**RECORDS FOR THIS TASK**.
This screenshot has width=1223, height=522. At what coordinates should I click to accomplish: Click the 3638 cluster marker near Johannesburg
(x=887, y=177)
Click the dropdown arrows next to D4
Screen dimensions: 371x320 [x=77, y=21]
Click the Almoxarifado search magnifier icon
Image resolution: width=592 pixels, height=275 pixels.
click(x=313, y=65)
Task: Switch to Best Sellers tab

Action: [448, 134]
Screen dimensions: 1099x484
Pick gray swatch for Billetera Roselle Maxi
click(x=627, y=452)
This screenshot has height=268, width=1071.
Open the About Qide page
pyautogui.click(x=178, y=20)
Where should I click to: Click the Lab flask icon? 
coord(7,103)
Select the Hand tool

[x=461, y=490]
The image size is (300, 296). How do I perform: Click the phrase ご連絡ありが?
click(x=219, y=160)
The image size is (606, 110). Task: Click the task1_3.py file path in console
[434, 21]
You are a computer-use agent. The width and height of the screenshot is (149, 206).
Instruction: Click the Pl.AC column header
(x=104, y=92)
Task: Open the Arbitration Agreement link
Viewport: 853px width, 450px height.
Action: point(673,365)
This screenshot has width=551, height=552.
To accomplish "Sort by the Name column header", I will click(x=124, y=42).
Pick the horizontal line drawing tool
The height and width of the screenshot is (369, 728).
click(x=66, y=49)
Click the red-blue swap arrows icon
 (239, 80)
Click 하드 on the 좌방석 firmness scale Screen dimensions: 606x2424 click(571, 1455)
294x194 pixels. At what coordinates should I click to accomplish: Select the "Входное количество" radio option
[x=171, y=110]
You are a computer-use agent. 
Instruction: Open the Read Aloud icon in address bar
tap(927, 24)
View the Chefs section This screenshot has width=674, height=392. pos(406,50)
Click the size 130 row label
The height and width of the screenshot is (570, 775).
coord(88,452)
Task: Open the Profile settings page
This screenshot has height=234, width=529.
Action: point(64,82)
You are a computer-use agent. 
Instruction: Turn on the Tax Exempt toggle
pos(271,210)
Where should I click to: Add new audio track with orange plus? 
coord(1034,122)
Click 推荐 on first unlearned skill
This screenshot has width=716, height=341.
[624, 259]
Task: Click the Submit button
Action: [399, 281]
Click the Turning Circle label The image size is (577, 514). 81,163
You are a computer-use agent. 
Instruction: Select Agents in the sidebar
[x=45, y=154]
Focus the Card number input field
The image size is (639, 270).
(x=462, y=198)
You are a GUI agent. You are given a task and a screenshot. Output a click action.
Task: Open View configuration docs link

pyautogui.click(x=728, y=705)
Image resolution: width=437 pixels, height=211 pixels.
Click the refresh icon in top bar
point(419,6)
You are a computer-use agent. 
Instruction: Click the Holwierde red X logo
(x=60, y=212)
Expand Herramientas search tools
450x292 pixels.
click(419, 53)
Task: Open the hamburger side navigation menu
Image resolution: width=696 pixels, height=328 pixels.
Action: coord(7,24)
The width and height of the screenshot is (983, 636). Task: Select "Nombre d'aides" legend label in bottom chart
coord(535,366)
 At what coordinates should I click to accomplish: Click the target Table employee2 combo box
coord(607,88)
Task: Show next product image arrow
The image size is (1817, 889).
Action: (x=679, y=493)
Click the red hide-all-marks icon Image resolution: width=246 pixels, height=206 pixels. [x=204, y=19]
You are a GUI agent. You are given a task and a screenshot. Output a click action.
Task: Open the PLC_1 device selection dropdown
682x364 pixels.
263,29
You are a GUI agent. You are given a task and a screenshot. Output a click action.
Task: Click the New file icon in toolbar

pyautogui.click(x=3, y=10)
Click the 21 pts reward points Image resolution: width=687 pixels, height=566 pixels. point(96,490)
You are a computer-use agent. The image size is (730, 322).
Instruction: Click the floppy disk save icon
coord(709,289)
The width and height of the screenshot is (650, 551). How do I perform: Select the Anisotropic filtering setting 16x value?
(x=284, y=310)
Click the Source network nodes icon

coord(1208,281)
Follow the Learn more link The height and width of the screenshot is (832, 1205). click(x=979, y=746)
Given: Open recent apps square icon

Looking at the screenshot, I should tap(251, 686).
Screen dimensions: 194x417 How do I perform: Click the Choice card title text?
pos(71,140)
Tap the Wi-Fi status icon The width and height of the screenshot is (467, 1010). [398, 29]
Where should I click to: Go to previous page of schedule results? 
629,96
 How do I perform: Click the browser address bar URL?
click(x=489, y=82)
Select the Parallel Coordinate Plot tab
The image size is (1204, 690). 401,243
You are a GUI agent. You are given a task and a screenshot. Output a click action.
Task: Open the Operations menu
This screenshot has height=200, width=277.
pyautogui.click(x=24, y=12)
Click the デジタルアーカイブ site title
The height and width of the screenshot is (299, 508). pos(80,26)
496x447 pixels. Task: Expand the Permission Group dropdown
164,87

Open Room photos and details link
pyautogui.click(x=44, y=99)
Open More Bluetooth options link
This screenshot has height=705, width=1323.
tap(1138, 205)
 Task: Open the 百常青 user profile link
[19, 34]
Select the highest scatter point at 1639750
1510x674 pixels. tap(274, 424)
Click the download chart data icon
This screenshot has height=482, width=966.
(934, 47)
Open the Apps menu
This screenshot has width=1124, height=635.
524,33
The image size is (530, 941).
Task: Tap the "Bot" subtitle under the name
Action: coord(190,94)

**WORK ITEM**.
Output the full listing without altering anything.

**EXERCISE OUTPUT**.
This screenshot has width=1223, height=522. At what coordinates should I click to accomplish: Click the 3638 cluster marker near Johannesburg
(x=887, y=177)
Click the dropdown arrows next to D4
Screen dimensions: 371x320 [x=77, y=21]
Click the Almoxarifado search magnifier icon
Image resolution: width=592 pixels, height=275 pixels.
click(x=313, y=65)
Task: Switch to Best Sellers tab

Action: [448, 134]
Screen dimensions: 1099x484
Pick gray swatch for Billetera Roselle Maxi
click(x=627, y=452)
This screenshot has height=268, width=1071.
Open the About Qide page
pyautogui.click(x=178, y=20)
Where should I click to: Click the Lab flask icon? 
coord(7,103)
Select the Hand tool

[x=461, y=490]
The image size is (300, 296). How do I perform: Click the phrase ご連絡ありが?
click(x=219, y=160)
The image size is (606, 110). Task: Click the task1_3.py file path in console
[434, 21]
You are a computer-use agent. The width and height of the screenshot is (149, 206).
Instruction: Click the Pl.AC column header
(x=104, y=92)
Task: Open the Arbitration Agreement link
Viewport: 853px width, 450px height.
Action: point(673,365)
This screenshot has width=551, height=552.
To accomplish "Sort by the Name column header", I will click(x=124, y=42).
Pick the horizontal line drawing tool
The height and width of the screenshot is (369, 728).
click(x=66, y=49)
Click the red-blue swap arrows icon
 (239, 80)
Click 하드 on the 좌방석 firmness scale Screen dimensions: 606x2424 click(571, 1455)
294x194 pixels. At what coordinates should I click to accomplish: Select the "Входное количество" radio option
[x=171, y=110]
You are a computer-use agent. 
Instruction: Open the Read Aloud icon in address bar
tap(927, 24)
View the Chefs section This screenshot has width=674, height=392. pos(406,50)
Click the size 130 row label
The height and width of the screenshot is (570, 775).
coord(88,452)
Task: Open the Profile settings page
This screenshot has height=234, width=529.
Action: point(64,82)
You are a computer-use agent. 
Instruction: Turn on the Tax Exempt toggle
pos(271,210)
Where should I click to: Add new audio track with orange plus? 
coord(1034,122)
Click 推荐 on first unlearned skill
This screenshot has width=716, height=341.
[624, 259]
Task: Click the Submit button
Action: [399, 281]
Click the Turning Circle label The image size is (577, 514). 81,163
You are a computer-use agent. 
Instruction: Select Agents in the sidebar
[x=45, y=154]
Focus the Card number input field
The image size is (639, 270).
(x=462, y=198)
You are a GUI agent. You are given a task and a screenshot. Output a click action.
Task: Open View configuration docs link

pyautogui.click(x=728, y=705)
Image resolution: width=437 pixels, height=211 pixels.
Click the refresh icon in top bar
point(419,6)
You are a computer-use agent. 
Instruction: Click the Holwierde red X logo
(x=60, y=212)
Expand Herramientas search tools
450x292 pixels.
click(419, 53)
Task: Open the hamburger side navigation menu
Image resolution: width=696 pixels, height=328 pixels.
Action: coord(7,24)
The width and height of the screenshot is (983, 636). Task: Select "Nombre d'aides" legend label in bottom chart
coord(535,366)
 At what coordinates should I click to accomplish: Click the target Table employee2 combo box
coord(607,88)
Task: Show next product image arrow
The image size is (1817, 889).
Action: (x=679, y=493)
Click the red hide-all-marks icon Image resolution: width=246 pixels, height=206 pixels. [x=204, y=19]
You are a GUI agent. You are given a task and a screenshot. Output a click action.
Task: Open the PLC_1 device selection dropdown
682x364 pixels.
263,29
You are a GUI agent. You are given a task and a screenshot. Output a click action.
Task: Click the New file icon in toolbar

pyautogui.click(x=3, y=10)
Click the 21 pts reward points Image resolution: width=687 pixels, height=566 pixels. point(96,490)
You are a computer-use agent. The image size is (730, 322).
Instruction: Click the floppy disk save icon
coord(709,289)
The width and height of the screenshot is (650, 551). How do I perform: Select the Anisotropic filtering setting 16x value?
(x=284, y=310)
Click the Source network nodes icon

coord(1208,281)
Follow the Learn more link The height and width of the screenshot is (832, 1205). click(x=979, y=746)
Given: Open recent apps square icon

Looking at the screenshot, I should tap(251, 686).
Screen dimensions: 194x417 How do I perform: Click the Choice card title text?
pos(71,140)
Tap the Wi-Fi status icon The width and height of the screenshot is (467, 1010). [398, 29]
Where should I click to: Go to previous page of schedule results? 
629,96
 How do I perform: Click the browser address bar URL?
click(x=489, y=82)
Select the Parallel Coordinate Plot tab
The image size is (1204, 690). 401,243
You are a GUI agent. You are given a task and a screenshot. Output a click action.
Task: Open the Operations menu
This screenshot has height=200, width=277.
pyautogui.click(x=24, y=12)
Click the デジタルアーカイブ site title
The height and width of the screenshot is (299, 508). pos(80,26)
496x447 pixels. Task: Expand the Permission Group dropdown
164,87

Open Room photos and details link
pyautogui.click(x=44, y=99)
Open More Bluetooth options link
This screenshot has height=705, width=1323.
tap(1138, 205)
 Task: Open the 百常青 user profile link
[19, 34]
Select the highest scatter point at 1639750
1510x674 pixels. tap(274, 424)
Click the download chart data icon
This screenshot has height=482, width=966.
(934, 47)
Open the Apps menu
This screenshot has width=1124, height=635.
524,33
The image size is (530, 941).
Task: Tap the "Bot" subtitle under the name
Action: coord(190,94)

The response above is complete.